Les limites des supercookies aujourd’hui
Si les supercookies ont marqué un tournant dans l’histoire du pistage web, leur puissance n’est plus aussi redoutable qu’elle ne l’était il y a quelques années. Plusieurs évolutions du web et des outils de protection de la vie privée ont contribué à les affaiblir.
Des outils de nettoyage plus puissants
L’une des premières réponses aux supercookies est venue de la communauté open-source et des logiciels de confidentialité. Des outils comme BleachBit ou encore Privacy Eraser sont capables de supprimer les cookies classiques et les données stockées dans des emplacements plus discrets comme IndexedDB
, localStorage
ou le cache HTTP.
Certains navigateurs modernes vont plus loin. Firefox, Brave ou encore le mode vie privée renforcée de Safari permettent désormais de bloquer l’accès aux stockages persistants entre les sessions ou de segmenter les données par site, empêchant ainsi le partage d’un même identifiant entre domaines.
Ces outils ne sont pas infaillibles, mais ils réduisent considérablement l’efficacité du supercookie en empêchant la fameuse résurrection de l’identifiant.
La fin de Flash et Silverlight : une porte de sortie fermée
Pendant longtemps, des technologies comme Adobe Flash ou Microsoft Silverlight offraient aux supercookies un terrain de jeu idéal, elles permettaient de stocker des données indépendamment des paramètres du navigateur via des fichiers appelés LSO (Local Shared Objects). Ces fichiers n’étaient pas affectés par la suppression des cookies, ce qui les rendait particulièrement efficaces pour la persistance des identifiants.
Mais depuis plusieurs années, ces plugins ont été abandonnés, pour des raisons de sécurité et d’obsolescence. Flash a officiellement été retiré du web en 2020 et Silverlight n’est plus pris en charge. Un vecteur de stockage puissant a disparu et à permis de réduire la portée des supercookies.

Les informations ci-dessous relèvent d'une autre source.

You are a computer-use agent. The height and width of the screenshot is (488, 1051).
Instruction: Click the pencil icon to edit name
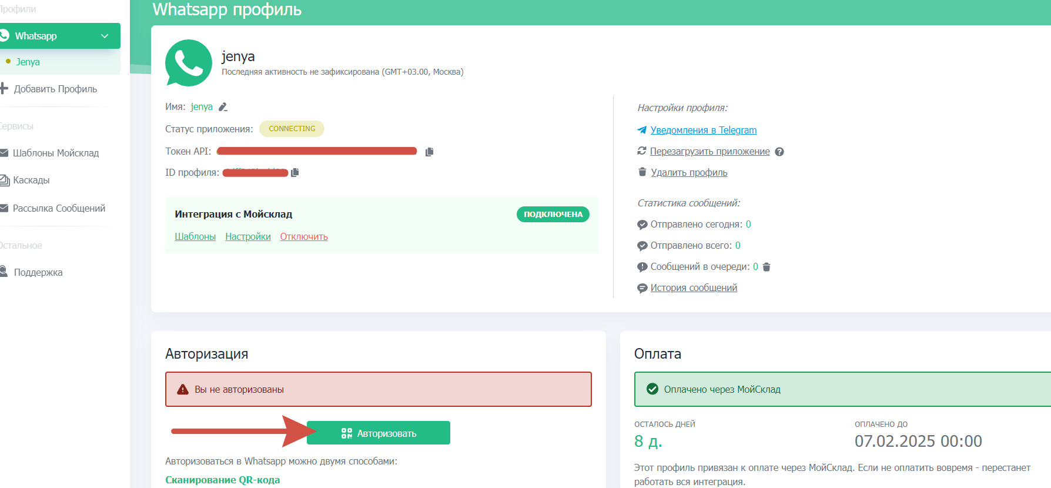(x=223, y=107)
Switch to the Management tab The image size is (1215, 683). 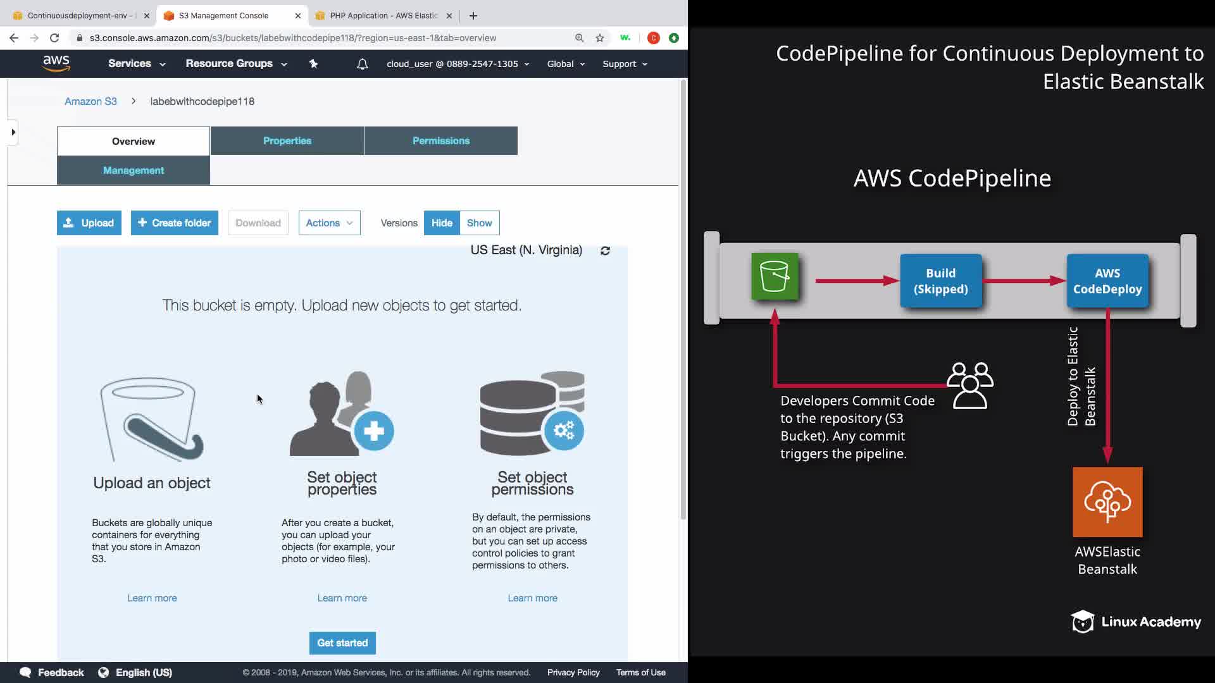133,170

Supercookies : un tracking tenace mais de plus en plus limité
Les supercookies sont un excellent exemple de la course permanente entre les technologies de pistage et les outils de protection de la vie privée. Nés d’un besoin pour les annonceurs et les plateformes de suivre les internautes malgré les limitations des cookies tiers, ils ont poussé la créativité (et l’éthique) très loin.
Leur efficacité a été fortement réduite grâce à la disparition de certains vecteurs (comme Flash), à l’évolution des navigateurs et à la popularisation des outils de nettoyage avancés.